Visit Winston-Salem plans to launch today its “Travel back to Winston-Salem summer getaway” campaign, working with a dozen local hoteliers that have created what Geiger calls “added value hotel packages/offerings.”
“(Tourists’) first choices will likely be smaller and less congested cities that are conveniently located, within a two- to five-hour drive and offers an affordable variety of accommodations for a getaway or even a staycation,” Geiger said.
Local economic and tourism analysts are not optimistic that Visit Winston-Salem and the local tourism and hospitality sectors will bounce back in the short term.
“I don’t see any relief at all for tourism in the Triad through next summer, particularly regarding the region’s hotel and conference facilities,” said Keith Debbage, a joint professor of geography and sustainable tourism and hospitality at UNC Greensboro.
“Demand will continue to be well down, and many companies will likely struggle to survive. The high turnover, and crowded nature of conventional hotels and airlines, makes it difficult to see anything other than much lower than average occupancy rates for the next several quarters.”
Debbage said short family and multi-generational domestic trips, particularly during the Thanksgiving, Christmas and New Year’s holiday seasons, could provide a moderate financial boost.

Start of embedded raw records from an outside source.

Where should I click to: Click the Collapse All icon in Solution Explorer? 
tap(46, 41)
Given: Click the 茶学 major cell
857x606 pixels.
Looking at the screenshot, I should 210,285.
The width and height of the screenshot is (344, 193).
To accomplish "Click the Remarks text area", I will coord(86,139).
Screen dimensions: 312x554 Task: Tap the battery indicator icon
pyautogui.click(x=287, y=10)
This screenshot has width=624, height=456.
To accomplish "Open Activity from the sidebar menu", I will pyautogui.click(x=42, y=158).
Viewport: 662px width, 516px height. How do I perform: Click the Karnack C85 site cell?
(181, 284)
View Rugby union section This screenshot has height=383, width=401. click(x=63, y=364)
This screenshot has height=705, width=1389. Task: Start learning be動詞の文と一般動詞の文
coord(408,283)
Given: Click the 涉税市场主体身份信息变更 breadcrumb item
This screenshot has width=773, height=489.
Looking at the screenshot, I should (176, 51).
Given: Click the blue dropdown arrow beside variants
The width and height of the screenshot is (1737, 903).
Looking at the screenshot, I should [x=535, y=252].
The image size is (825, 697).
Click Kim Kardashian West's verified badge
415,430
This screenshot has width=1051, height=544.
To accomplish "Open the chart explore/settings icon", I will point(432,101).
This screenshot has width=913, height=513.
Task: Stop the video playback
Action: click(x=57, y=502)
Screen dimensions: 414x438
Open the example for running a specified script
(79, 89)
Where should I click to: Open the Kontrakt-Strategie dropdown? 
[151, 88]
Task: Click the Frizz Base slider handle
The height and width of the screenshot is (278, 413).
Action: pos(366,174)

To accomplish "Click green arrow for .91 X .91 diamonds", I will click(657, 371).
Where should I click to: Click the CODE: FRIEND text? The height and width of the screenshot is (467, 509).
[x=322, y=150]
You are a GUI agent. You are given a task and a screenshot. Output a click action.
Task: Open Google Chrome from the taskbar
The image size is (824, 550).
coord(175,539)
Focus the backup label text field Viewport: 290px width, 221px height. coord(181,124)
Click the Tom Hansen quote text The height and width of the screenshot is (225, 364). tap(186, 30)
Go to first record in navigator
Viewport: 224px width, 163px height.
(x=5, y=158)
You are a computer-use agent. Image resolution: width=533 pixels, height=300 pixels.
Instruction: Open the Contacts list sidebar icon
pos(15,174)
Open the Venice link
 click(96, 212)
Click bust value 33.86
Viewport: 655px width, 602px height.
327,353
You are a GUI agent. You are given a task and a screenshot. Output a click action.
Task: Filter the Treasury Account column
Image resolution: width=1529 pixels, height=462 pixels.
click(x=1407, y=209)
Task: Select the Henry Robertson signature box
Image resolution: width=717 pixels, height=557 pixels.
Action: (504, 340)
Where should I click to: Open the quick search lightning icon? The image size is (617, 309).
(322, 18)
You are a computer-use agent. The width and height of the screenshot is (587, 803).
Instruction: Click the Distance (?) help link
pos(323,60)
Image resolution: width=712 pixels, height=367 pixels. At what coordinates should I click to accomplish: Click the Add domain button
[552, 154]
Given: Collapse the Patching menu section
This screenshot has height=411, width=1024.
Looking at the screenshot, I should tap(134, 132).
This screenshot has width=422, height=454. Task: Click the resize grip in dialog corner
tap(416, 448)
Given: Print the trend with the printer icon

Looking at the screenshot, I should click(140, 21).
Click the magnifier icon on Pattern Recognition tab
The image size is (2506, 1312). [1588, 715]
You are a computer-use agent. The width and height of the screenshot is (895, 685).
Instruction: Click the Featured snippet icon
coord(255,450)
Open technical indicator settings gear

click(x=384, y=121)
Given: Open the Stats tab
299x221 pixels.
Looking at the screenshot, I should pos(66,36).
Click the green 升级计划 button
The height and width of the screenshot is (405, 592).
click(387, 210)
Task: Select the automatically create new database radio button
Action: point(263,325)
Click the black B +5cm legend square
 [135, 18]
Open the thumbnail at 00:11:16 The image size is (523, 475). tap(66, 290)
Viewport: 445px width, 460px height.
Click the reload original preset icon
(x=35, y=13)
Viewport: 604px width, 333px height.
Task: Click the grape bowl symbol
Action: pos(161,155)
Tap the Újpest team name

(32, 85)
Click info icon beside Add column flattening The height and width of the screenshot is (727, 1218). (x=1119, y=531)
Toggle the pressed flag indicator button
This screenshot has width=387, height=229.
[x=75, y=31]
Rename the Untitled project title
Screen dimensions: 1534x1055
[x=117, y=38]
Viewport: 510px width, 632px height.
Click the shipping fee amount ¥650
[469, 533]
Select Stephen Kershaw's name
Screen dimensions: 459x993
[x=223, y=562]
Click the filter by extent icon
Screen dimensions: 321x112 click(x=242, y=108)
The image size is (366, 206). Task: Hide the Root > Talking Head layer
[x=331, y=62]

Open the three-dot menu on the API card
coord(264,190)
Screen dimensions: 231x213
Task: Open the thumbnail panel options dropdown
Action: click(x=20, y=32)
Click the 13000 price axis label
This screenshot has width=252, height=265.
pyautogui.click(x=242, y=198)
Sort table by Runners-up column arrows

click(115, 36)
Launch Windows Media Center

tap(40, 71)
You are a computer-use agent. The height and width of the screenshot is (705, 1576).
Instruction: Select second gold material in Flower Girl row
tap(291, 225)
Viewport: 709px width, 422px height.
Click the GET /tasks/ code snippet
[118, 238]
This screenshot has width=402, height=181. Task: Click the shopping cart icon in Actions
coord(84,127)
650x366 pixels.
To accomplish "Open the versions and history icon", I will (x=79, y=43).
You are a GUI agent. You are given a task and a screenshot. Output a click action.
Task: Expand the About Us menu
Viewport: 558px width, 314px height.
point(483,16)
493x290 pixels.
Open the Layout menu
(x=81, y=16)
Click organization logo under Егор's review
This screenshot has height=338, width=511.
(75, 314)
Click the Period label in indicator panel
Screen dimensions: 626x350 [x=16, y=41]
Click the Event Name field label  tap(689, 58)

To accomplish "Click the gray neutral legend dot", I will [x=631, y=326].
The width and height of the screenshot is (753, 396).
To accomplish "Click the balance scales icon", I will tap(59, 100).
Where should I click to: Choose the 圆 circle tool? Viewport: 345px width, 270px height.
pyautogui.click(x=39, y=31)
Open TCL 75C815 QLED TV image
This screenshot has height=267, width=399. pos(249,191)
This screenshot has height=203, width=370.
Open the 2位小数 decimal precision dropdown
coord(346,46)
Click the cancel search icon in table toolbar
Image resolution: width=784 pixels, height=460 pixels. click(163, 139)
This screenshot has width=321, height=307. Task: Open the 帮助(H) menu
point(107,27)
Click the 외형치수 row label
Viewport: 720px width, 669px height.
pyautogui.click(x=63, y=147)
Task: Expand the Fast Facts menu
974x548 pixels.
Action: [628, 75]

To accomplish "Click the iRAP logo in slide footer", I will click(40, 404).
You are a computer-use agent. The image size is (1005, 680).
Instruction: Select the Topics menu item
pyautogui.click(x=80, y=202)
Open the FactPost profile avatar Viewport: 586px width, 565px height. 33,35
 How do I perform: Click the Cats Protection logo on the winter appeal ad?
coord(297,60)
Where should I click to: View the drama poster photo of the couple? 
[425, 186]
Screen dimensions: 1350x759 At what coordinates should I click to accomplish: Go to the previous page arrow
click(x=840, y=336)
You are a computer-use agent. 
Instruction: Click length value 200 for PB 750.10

“One area that needs to change — and change fast — is Triad travel companies need to re-evaluate their pricing policies and be more flexible regarding cancellations and refunds if they want to see tourists return,” Debbage said.
Zagros Madjd-Sadjadi, an economics professor at Winston-Salem State University, said he does not project “tourism coming back in any meaningful amount for at least a year, since social distancing and mass unemployment are going to continue to take their toll on these industries.”
“I expect this industry to have levels that will be significantly depressed compared to the pre-COVID-19 levels for at least three to five years,” Madjd-Sadjadi.
“This is especially true for the Triad, since we really lack traditional destination (out of region) tourist attractions, such as beaches and amusement parks.”